Seguimos nuestro paseo bajando por Santo Domingo, explicando que es el comienzo de la famosa carrera en la que te juegas el pellejo con seis astados soplando en los riñones, y preguntaban detalles a cerca del futuro de esos toros y de si iban solos, al decirles que iban arropados por mansos que sabían el recorrido, me chocó el calificativo que dieron a los cabestros, esos mansos, dijeron, se podría decir que son como monaguillos, ayudantes. Nunca hubiese comparado a un monago con un toraco de 800 kilos, pero ellos así lo vieron. Llegamos al corralillo del Baluarte de Parma, les expliqué el recorrido del encierrillo, les hice las obligadas fotos y bajamos hasta los corrales del Gas, vieron el Arga, les gustó la riqueza vegetal, admiraron el verde que todo lo invade y volvimos a subir para tomar el paseo de Ronda por detrás del Museo. Estando en él, Philip miró su móvil y nos dijo: Habemus Papam. ¿Ya?, dije yo, qué rápido, ¿quién es el “afortunado”? no se sabe aún, me dijo. Seguimos nuestro camino, nos asomamos a la vega del Arga, les hablé de la Rotxa, de su pasado lejano, de su pasado cercano y de su presente. Cruzamos el Portal Nuevo, les hice el juego de las esquinas en los torreones, en las que el sonido se trasmite, y, cuando entrabamos en la Taconera, empezaron a sonar todas las campanas de Pamplona en un loco repique que celebraba el acuerdo alcanzado en el Cónclave y la fumata blanca que lo anunciaba. Admiraron el jardín, la muralla, los animales, todo el entorno les gustaba, y conocieron a Gayarre. Salimos a San Lorenzo para conocer a San Fermín.

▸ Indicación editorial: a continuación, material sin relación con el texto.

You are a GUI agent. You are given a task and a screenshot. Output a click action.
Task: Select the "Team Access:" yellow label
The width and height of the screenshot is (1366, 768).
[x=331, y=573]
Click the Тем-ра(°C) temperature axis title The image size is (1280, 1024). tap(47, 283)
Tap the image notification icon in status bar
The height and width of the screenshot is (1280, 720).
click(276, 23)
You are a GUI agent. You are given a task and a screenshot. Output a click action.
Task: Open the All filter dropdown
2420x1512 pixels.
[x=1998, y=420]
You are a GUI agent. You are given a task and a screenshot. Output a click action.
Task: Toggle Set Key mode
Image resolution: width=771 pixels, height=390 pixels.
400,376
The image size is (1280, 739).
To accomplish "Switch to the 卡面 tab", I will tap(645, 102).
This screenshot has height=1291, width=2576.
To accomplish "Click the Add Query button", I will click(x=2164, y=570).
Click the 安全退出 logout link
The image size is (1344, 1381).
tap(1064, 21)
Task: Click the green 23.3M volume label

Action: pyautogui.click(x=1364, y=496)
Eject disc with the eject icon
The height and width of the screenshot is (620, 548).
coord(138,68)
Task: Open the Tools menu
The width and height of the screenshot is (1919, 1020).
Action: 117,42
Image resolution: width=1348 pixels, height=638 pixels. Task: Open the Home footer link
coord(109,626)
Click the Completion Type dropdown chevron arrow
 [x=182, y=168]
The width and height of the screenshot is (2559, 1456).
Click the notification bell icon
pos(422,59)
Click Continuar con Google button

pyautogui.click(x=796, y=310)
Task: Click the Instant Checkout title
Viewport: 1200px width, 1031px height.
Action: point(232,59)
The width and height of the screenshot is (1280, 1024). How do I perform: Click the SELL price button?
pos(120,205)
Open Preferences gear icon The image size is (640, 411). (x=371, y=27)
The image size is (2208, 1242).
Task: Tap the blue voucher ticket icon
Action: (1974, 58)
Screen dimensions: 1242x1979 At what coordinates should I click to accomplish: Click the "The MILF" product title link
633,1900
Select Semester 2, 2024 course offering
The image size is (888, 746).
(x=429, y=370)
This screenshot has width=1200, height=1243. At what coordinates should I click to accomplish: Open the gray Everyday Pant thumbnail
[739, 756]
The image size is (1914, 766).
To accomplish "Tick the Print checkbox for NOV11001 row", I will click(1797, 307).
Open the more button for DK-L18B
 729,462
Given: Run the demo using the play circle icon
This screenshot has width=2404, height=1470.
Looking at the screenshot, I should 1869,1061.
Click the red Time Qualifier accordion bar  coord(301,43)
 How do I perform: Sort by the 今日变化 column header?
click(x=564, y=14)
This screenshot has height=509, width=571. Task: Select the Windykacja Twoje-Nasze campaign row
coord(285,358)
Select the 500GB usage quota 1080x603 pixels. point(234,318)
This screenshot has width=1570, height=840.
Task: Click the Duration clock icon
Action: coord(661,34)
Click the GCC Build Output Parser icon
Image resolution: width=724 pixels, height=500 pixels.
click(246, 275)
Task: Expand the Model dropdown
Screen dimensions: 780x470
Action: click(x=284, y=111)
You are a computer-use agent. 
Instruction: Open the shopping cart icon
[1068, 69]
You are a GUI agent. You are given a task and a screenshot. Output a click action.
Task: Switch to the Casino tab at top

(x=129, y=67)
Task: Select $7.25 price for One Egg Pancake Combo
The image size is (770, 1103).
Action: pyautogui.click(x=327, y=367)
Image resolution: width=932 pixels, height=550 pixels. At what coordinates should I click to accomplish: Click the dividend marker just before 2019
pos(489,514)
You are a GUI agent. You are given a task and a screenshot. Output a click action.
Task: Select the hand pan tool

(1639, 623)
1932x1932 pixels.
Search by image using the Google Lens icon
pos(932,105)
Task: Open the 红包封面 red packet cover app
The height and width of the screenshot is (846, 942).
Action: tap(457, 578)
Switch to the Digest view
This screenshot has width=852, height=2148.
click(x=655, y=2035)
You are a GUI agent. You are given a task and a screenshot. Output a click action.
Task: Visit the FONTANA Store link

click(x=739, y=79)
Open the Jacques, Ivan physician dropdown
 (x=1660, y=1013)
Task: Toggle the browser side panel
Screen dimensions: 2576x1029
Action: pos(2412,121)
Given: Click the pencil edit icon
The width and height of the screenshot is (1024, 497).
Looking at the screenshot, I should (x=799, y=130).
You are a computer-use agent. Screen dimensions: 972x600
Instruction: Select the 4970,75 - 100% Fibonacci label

Dos grandes pantallas de televisión flanqueaban al Santo y un buen número de fieles esperaban conocer el nombre del nuevo inquilino de la silla de San Pedro. Saludamos al párroco Javier Leoz que fue amable, como siempre, pero que, lógicamente, andaba todo ajetreado por el momento que se vivía. Tras ver y conocer al “santo moreno”, abandonamos el templo por la puerta de la calle San Francisco. Recorrimos la calle Mayor, entramos en San Saturnino, pero apenas pudimos verlo porque estaban celebrando misa en la capilla de la Virgen del Camino. Les expliqué la historia de la Virgen viajera y les mostré la alta viga en la que dicen que se apareció. La historia les encantó, en América no hay de eso, tallas que van y vienen y vuelven a venir.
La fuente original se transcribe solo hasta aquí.